Potentiation of gamma-aminobutyric acid type A receptor-mediated synaptic currents by pentobarbital and diazepam in immature hippocampal CA1 neurons.

Previous studies have demonstrated age-dependent changes in the expression of gamma-aminobutyric acid type A (GABAA) benzodiazepine receptor binding sites and mRNAs encoding GABAA receptor subunits during postnatal development. However, little is known about the pharmacology of GABAA-mediated synaptic events in immature brain neurons. The effects of pentobarbital and diazepam were examined on the GABAA-mediated inhibitory postsynaptic current (IPSC) in postnatal 2- to 8-day-old (PN 2-8) and 18- to 30-day-old (PN 18-30) hippocampal CA1 neurons, using whole-cell recordings in brain slices. In both age groups of immature neurons recorded with an internal solution containing 2 mM ATP, application of diazepam at a concentration as low as 10 nM consistently potentiated the IPSC and Cl- currents evoked by local ejection of GABA (GABA currents).
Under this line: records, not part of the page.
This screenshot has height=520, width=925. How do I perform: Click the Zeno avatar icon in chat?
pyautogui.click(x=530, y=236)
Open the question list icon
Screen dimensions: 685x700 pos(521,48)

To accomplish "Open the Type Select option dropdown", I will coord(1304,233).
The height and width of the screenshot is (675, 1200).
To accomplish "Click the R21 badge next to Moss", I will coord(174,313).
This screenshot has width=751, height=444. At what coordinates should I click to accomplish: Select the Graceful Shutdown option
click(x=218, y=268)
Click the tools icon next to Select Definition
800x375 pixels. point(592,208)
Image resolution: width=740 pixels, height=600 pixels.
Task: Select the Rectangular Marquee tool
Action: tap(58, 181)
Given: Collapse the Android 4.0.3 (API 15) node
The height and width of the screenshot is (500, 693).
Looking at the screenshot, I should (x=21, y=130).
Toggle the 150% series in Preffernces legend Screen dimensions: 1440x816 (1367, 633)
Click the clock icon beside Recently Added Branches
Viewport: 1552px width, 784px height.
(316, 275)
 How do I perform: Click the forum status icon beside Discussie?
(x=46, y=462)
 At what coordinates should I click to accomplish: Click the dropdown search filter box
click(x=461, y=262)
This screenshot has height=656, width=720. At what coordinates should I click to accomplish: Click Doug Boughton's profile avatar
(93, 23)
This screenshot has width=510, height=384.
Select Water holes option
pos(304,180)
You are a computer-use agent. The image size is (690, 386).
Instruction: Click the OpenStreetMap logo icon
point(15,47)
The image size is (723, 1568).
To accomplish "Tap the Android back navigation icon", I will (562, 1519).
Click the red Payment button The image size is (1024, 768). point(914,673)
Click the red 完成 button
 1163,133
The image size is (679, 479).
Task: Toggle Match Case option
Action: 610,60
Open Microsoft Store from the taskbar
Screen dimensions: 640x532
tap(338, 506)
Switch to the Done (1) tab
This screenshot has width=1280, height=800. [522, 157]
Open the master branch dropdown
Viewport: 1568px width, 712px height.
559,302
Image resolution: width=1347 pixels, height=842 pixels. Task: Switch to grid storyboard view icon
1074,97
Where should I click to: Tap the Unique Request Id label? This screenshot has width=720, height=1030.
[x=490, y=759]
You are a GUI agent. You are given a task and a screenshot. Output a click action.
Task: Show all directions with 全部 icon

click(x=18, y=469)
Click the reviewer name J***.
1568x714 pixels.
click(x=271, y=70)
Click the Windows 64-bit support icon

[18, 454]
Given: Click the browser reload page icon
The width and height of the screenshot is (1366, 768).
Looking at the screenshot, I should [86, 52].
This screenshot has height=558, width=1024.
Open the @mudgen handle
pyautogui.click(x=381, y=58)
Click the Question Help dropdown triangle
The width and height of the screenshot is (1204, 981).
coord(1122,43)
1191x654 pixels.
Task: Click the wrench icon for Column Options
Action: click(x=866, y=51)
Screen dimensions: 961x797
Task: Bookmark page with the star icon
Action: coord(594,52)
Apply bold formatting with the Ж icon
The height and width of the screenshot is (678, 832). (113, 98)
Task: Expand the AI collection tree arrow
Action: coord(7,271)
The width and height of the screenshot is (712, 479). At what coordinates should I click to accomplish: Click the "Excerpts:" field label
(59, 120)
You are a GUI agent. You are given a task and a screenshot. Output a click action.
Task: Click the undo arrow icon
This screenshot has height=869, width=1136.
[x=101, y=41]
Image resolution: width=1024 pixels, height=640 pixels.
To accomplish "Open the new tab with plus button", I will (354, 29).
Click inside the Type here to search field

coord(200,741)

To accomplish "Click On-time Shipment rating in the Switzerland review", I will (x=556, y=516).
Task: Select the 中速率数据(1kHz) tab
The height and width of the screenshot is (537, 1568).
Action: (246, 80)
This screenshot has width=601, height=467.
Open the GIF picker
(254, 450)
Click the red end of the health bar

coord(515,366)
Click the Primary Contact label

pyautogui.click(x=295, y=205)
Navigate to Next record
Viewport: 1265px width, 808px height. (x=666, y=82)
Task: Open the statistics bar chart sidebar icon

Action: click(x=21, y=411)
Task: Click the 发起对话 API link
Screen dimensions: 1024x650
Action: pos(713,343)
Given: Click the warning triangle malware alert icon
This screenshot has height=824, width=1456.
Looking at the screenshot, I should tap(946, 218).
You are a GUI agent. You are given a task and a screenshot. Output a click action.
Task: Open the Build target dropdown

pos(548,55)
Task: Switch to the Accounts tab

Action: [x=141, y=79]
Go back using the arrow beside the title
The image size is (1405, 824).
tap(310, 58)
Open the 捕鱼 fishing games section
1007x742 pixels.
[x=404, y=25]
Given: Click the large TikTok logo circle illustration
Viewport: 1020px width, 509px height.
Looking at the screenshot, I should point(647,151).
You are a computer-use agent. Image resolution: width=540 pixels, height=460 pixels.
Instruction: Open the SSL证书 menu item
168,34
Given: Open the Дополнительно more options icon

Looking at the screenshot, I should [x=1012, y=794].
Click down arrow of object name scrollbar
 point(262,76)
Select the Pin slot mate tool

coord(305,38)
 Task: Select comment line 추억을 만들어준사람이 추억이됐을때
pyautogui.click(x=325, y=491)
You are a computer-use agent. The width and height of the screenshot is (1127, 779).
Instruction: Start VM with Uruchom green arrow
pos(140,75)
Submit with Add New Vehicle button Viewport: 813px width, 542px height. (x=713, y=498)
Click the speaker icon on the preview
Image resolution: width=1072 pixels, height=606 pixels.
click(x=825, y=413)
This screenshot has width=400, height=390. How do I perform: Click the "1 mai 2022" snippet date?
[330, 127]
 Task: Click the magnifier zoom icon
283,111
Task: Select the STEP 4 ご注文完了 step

Pretreatment with the benzodiazepine antagonist, flumazenil, blocked the diazepam-induced potentiation of the IPSC, which suggested a direct action of diazepam on the GABAA/benzodiazepine receptor complex. With a patch pipette solution containing no added ATP, similar application of diazepam caused consistent potentiation of the IPSC in PN 18-30 neurons but not in PN 2-8 neurons. In contrast, pentobarbital potentiated the IPSCs with or without internally applied ATP in the neurons of both age groups. The authors suggest that functional GABAA/benzodiazepine receptors are expressed in neonatal CA1 hippocampal neurons. However, their sensitivity to benzodiazepines is altered by intracellular ATP.